Posted on:2014-11-26Degree:MasterType:Thesis
Country:ChinaCandidate:G SunFull Text:PDF
GTID:2268330401973223Subject:Physical Electronics
Abstract/Summary:PDF Full Text Request
The face recognition technology is one of the important research directions in the field of pattern recognition and machine vision. In the ideal case (the same light, still pictures, the same attitude, etc.) face recognition technology has been very mature, but in the actual environment applications is difficult to widely used especially in the real-time video surveillance. Due to the plasticity of the human face and a variety of factors affect the imaging process, the face recognition system under the conditions of the real-time video, the recognition performance will be significantly reduced. So that the face recognition system is difficult to apply in the industrial, commercial and family life.
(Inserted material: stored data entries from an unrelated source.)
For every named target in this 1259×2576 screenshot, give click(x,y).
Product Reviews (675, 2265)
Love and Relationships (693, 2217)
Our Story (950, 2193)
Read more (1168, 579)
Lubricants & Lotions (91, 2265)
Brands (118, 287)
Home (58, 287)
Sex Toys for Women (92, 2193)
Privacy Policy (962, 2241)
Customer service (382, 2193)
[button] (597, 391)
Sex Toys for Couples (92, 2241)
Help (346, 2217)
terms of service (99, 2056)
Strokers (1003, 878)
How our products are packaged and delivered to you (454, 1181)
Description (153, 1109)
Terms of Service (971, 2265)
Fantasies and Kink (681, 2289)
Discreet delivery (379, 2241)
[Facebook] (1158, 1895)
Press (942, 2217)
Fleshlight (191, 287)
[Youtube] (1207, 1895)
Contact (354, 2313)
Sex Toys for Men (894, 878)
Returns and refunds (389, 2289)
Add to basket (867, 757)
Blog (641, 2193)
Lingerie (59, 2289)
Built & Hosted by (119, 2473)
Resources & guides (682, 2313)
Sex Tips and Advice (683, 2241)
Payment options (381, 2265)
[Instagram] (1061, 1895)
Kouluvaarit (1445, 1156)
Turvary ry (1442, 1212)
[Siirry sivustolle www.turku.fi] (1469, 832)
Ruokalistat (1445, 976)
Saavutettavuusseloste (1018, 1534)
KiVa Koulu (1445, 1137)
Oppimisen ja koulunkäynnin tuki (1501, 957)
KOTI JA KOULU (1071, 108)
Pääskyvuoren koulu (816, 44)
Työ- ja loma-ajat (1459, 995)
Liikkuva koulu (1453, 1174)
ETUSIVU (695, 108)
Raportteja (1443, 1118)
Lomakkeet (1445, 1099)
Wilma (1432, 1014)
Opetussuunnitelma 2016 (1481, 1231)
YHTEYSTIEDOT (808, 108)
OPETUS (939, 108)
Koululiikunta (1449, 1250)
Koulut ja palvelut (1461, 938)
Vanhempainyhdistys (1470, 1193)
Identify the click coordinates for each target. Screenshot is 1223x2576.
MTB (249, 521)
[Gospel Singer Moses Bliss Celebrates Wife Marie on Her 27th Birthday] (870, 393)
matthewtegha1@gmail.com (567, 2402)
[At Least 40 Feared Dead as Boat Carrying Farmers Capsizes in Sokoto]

A complete face recognition system includes a face image preprocessing, face detection, facial feature extraction, feature matching. The content of this study by the following aspects:(1) In this paper, the face image preprocessing methods:mean filtering, adaptive median filter, histogram equalization method to achieve the face image de-noising, image enhancement, image restoration. The experiments show that these pre-processing can greatly improve face recognition rate and save storage space. Through these methods, we can get the best face image from the video.(2) The face recognition feature extraction method, and these methods in detail, and simply pointed out the advantages and disadvantages of these methods in research applications, but also describes in detail the face recognition rate of performance indicators and these indicators do a detailed comparison.(3) Based on Adaboost face detection algorithm to detect the face in the video sequence, the use of Gabor filters for feature extraction of face and experiments to select the appropriate characteristics to complete the dimensionality reduction, face recognition rate, and in other methods (nearest neighbor and support vector machine) for comparison.(4) In Visual Studio2008development environment, assisted development source OpenCV library, development of face recognition system based on video sequences, and video recognition experiment face database. The experiments show that the system has good real-time and accuracy.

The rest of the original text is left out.